Job:
Reproduce everything from the start of the data down to the line containing "Action: pyautogui.click(x=33, y=474)", with both ends included. Leave the pictures out of your copy.

Items:
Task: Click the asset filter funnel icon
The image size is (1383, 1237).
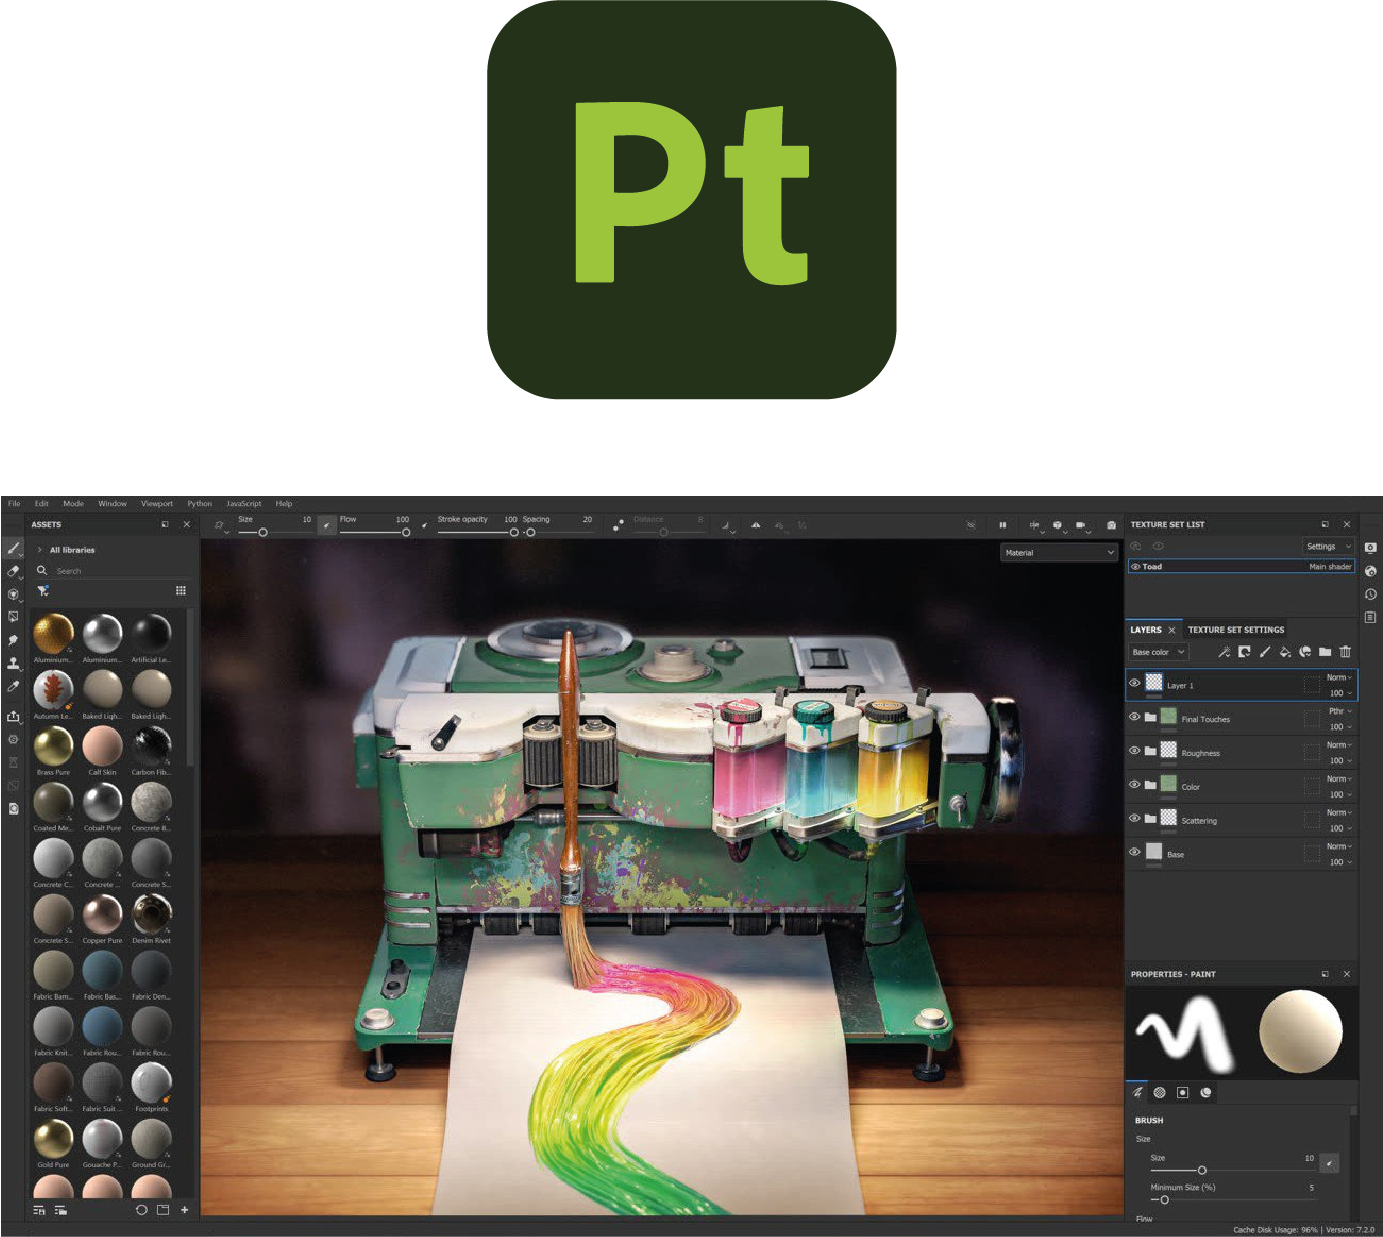Action: (43, 591)
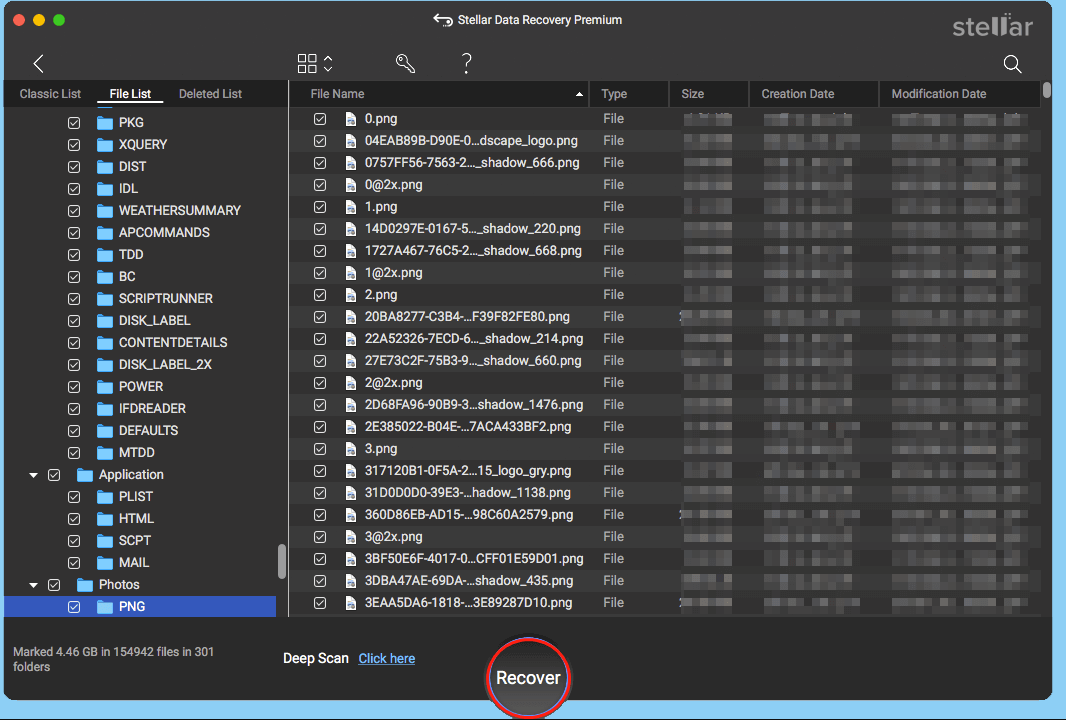The width and height of the screenshot is (1066, 720).
Task: Collapse the Application folder tree
Action: pyautogui.click(x=33, y=474)
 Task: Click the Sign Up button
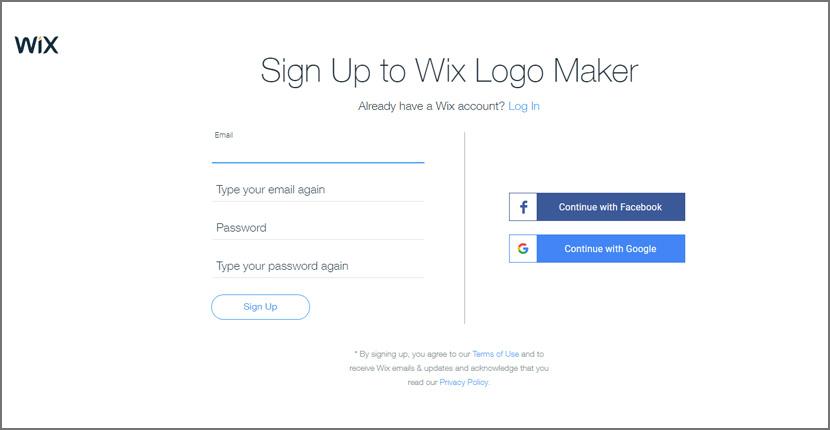coord(260,307)
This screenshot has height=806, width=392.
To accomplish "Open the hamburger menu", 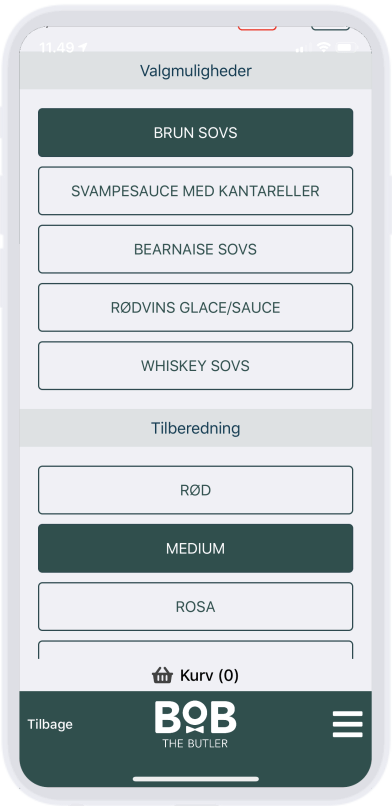I will 347,724.
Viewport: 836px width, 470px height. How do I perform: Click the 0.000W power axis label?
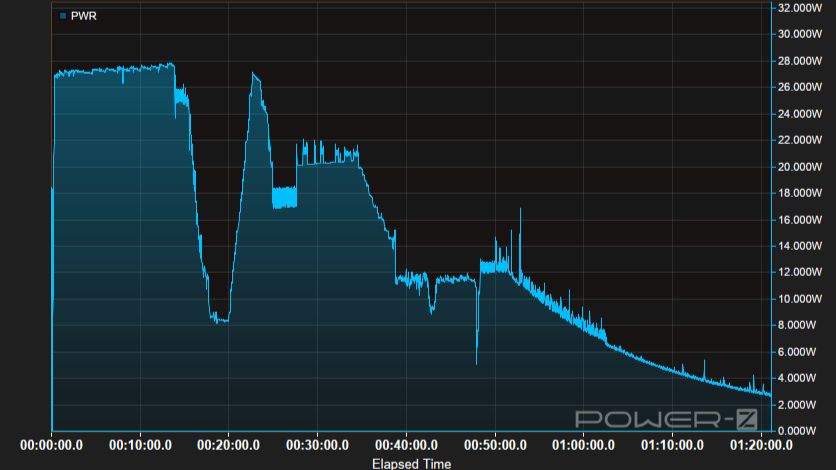(x=805, y=431)
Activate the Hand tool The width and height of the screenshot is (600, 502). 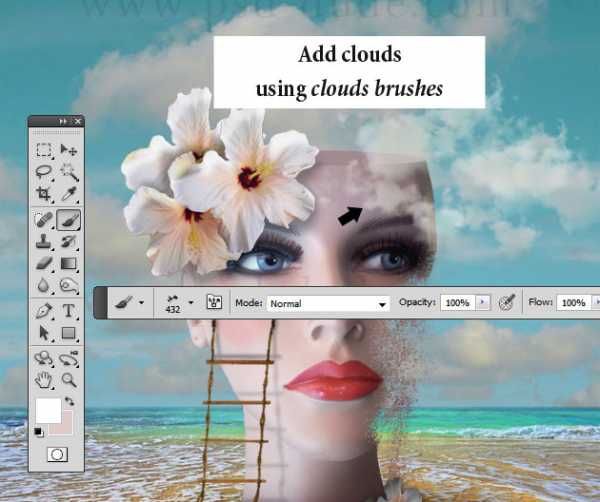click(x=44, y=379)
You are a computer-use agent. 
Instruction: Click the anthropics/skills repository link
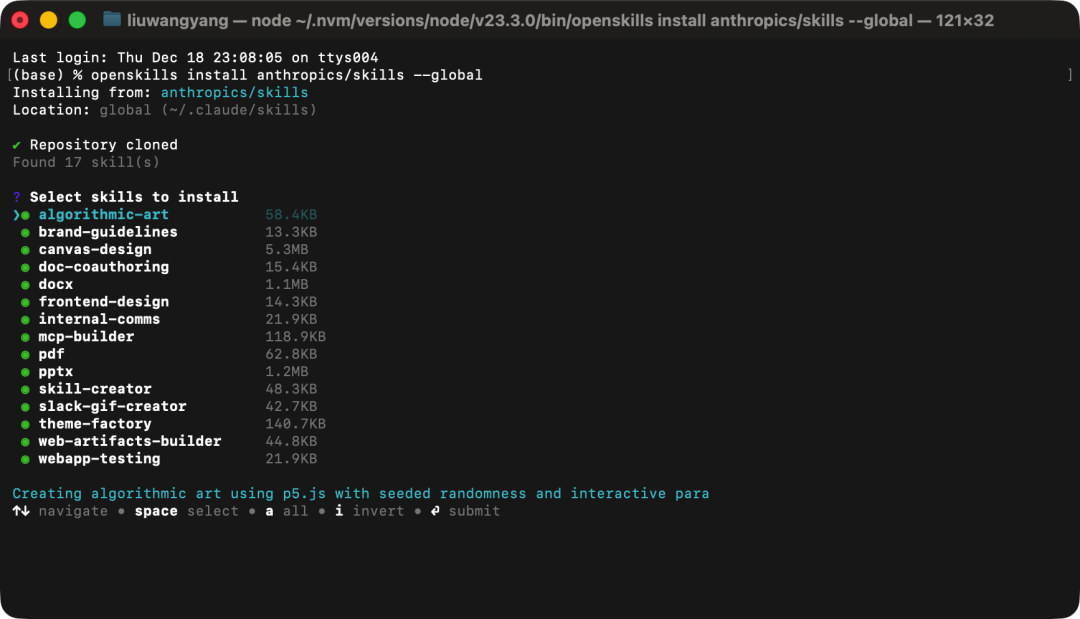(234, 93)
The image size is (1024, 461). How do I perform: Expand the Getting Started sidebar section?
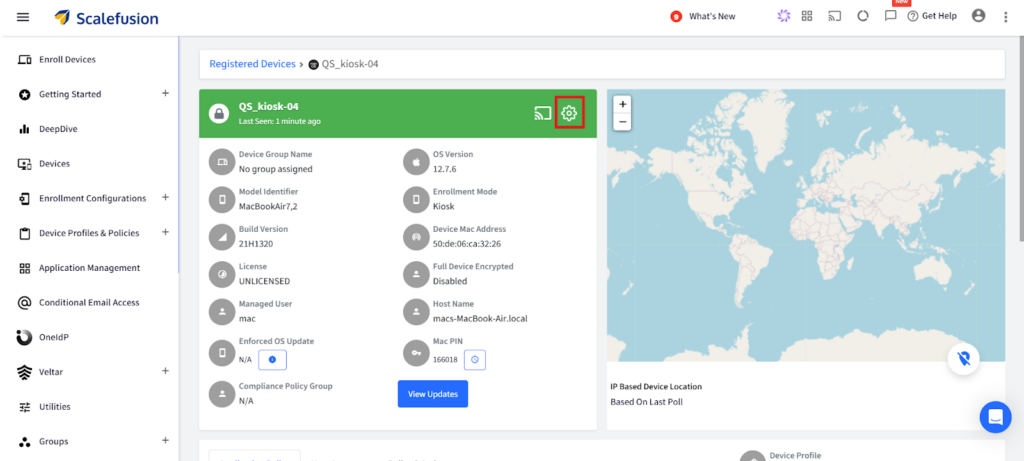coord(165,94)
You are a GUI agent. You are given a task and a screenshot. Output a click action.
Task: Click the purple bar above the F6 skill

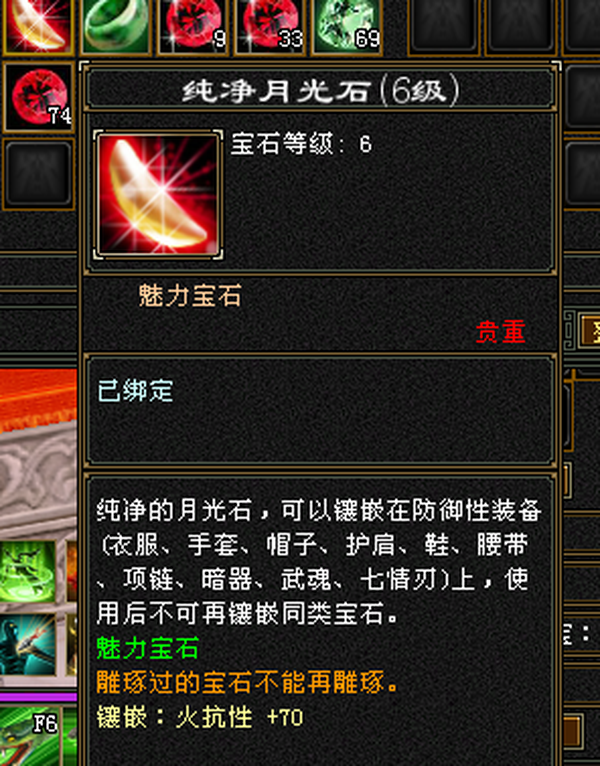pyautogui.click(x=38, y=696)
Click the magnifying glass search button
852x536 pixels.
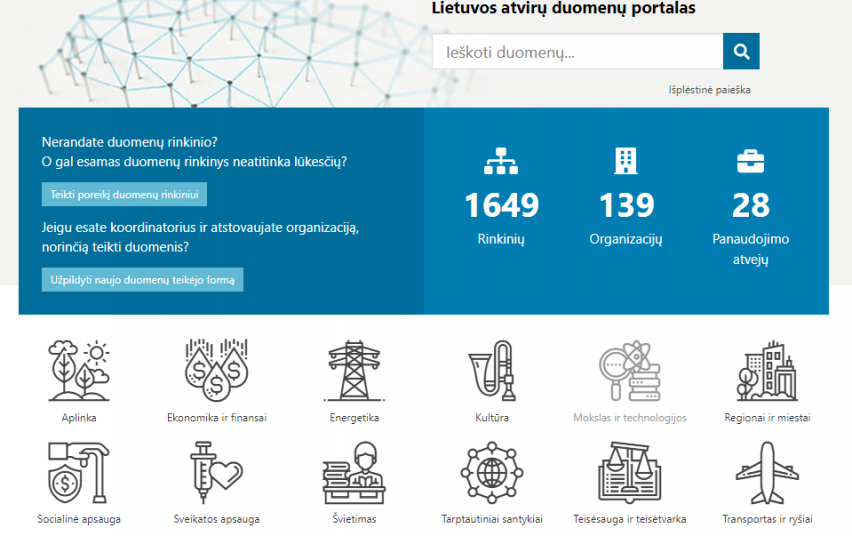click(x=741, y=51)
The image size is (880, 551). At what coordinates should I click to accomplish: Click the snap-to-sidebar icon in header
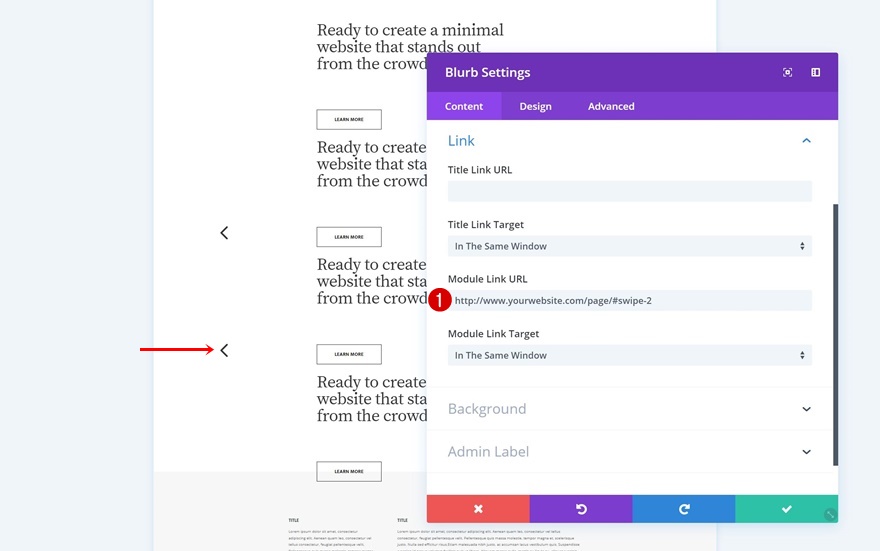pos(816,72)
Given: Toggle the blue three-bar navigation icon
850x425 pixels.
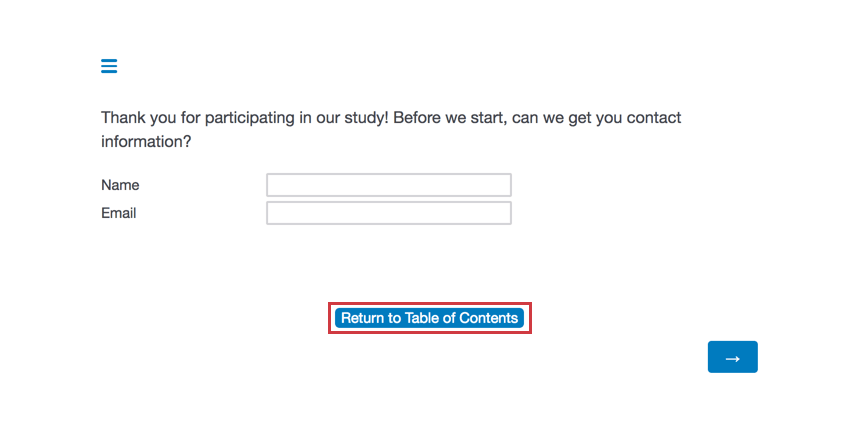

Solution below:
Task: Click the asset filter funnel icon
The image size is (1383, 1237).
Action: (43, 591)
The width and height of the screenshot is (1066, 720).
Task: Collapse the Application folder tree
Action: pyautogui.click(x=33, y=474)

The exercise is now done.